**Problem to work on:** Nothing but the data below, returned exactly, should appear in the answer.

[Stored data entries]
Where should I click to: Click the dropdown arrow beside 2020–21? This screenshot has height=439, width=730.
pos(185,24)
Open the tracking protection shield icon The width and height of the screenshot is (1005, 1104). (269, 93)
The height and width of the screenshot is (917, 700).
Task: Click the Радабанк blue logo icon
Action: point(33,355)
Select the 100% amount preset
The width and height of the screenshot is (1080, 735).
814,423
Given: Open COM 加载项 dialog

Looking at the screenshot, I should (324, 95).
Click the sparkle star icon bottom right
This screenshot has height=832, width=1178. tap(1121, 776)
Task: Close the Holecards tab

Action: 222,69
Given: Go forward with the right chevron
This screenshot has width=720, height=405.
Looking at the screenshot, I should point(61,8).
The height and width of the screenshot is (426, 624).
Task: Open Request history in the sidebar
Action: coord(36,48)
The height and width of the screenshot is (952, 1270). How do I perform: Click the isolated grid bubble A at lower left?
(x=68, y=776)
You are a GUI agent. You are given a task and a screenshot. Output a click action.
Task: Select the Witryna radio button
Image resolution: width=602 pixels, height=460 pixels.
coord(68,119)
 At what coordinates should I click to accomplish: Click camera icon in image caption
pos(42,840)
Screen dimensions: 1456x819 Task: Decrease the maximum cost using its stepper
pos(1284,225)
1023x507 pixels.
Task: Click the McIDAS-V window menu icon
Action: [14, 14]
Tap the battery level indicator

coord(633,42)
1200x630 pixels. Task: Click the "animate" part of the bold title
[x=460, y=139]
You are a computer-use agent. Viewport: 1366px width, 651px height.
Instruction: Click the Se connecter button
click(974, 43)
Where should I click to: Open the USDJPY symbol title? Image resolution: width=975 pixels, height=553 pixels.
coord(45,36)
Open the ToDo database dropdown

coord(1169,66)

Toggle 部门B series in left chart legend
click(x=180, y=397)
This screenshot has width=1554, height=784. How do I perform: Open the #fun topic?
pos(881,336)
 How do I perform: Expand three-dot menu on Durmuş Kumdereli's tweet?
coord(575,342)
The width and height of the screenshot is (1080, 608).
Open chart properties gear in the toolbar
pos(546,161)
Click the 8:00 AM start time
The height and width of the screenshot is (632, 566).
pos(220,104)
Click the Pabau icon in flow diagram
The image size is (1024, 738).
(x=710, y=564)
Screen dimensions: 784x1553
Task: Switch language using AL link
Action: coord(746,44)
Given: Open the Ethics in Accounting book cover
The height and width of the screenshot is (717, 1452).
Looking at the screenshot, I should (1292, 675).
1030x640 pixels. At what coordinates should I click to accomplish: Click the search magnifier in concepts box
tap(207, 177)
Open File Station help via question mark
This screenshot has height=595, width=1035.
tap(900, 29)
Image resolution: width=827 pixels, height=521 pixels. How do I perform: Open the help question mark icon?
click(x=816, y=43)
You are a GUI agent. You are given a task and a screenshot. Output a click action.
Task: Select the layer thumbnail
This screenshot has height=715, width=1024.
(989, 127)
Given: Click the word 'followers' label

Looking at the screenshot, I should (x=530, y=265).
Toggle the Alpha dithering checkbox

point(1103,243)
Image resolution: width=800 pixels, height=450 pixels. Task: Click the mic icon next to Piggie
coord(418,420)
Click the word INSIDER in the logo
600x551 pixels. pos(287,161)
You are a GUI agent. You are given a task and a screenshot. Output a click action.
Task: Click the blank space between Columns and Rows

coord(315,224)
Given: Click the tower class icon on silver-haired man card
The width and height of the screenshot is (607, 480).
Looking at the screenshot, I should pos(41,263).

**Exercise solution:**
Where should I click to: Click the dropdown arrow beside 2020–21? This screenshot has height=439, width=730.
pos(185,24)
Open the tracking protection shield icon The width and height of the screenshot is (1005, 1104). (269, 93)
The height and width of the screenshot is (917, 700).
Task: Click the Радабанк blue logo icon
Action: point(33,355)
Select the 100% amount preset
The width and height of the screenshot is (1080, 735).
814,423
Given: Open COM 加载项 dialog

Looking at the screenshot, I should (324, 95).
Click the sparkle star icon bottom right
This screenshot has height=832, width=1178. tap(1121, 776)
Task: Close the Holecards tab

Action: 222,69
Given: Go forward with the right chevron
This screenshot has width=720, height=405.
Looking at the screenshot, I should point(61,8).
The height and width of the screenshot is (426, 624).
Task: Open Request history in the sidebar
Action: coord(36,48)
The height and width of the screenshot is (952, 1270). How do I perform: Click the isolated grid bubble A at lower left?
(x=68, y=776)
You are a GUI agent. You are given a task and a screenshot. Output a click action.
Task: Select the Witryna radio button
Image resolution: width=602 pixels, height=460 pixels.
coord(68,119)
 At what coordinates should I click to accomplish: Click camera icon in image caption
pos(42,840)
Screen dimensions: 1456x819 Task: Decrease the maximum cost using its stepper
pos(1284,225)
1023x507 pixels.
Task: Click the McIDAS-V window menu icon
Action: [14, 14]
Tap the battery level indicator

coord(633,42)
1200x630 pixels. Task: Click the "animate" part of the bold title
[x=460, y=139]
You are a computer-use agent. Viewport: 1366px width, 651px height.
Instruction: Click the Se connecter button
click(974, 43)
Where should I click to: Open the USDJPY symbol title? Image resolution: width=975 pixels, height=553 pixels.
coord(45,36)
Open the ToDo database dropdown

coord(1169,66)

Toggle 部门B series in left chart legend
click(x=180, y=397)
This screenshot has width=1554, height=784. How do I perform: Open the #fun topic?
pos(881,336)
 How do I perform: Expand three-dot menu on Durmuş Kumdereli's tweet?
coord(575,342)
The width and height of the screenshot is (1080, 608).
Open chart properties gear in the toolbar
pos(546,161)
Click the 8:00 AM start time
The height and width of the screenshot is (632, 566).
pos(220,104)
Click the Pabau icon in flow diagram
The image size is (1024, 738).
(x=710, y=564)
Screen dimensions: 784x1553
Task: Switch language using AL link
Action: coord(746,44)
Given: Open the Ethics in Accounting book cover
The height and width of the screenshot is (717, 1452).
Looking at the screenshot, I should (1292, 675).
1030x640 pixels. At what coordinates should I click to accomplish: Click the search magnifier in concepts box
tap(207, 177)
Open File Station help via question mark
This screenshot has height=595, width=1035.
tap(900, 29)
Image resolution: width=827 pixels, height=521 pixels. How do I perform: Open the help question mark icon?
click(x=816, y=43)
You are a GUI agent. You are given a task and a screenshot. Output a click action.
Task: Select the layer thumbnail
This screenshot has height=715, width=1024.
(989, 127)
Given: Click the word 'followers' label

Looking at the screenshot, I should (x=530, y=265).
Toggle the Alpha dithering checkbox

point(1103,243)
Image resolution: width=800 pixels, height=450 pixels. Task: Click the mic icon next to Piggie
coord(418,420)
Click the word INSIDER in the logo
600x551 pixels. pos(287,161)
You are a GUI agent. You are given a task and a screenshot. Output a click action.
Task: Click the blank space between Columns and Rows

coord(315,224)
Given: Click the tower class icon on silver-haired man card
The width and height of the screenshot is (607, 480).
Looking at the screenshot, I should pos(41,263).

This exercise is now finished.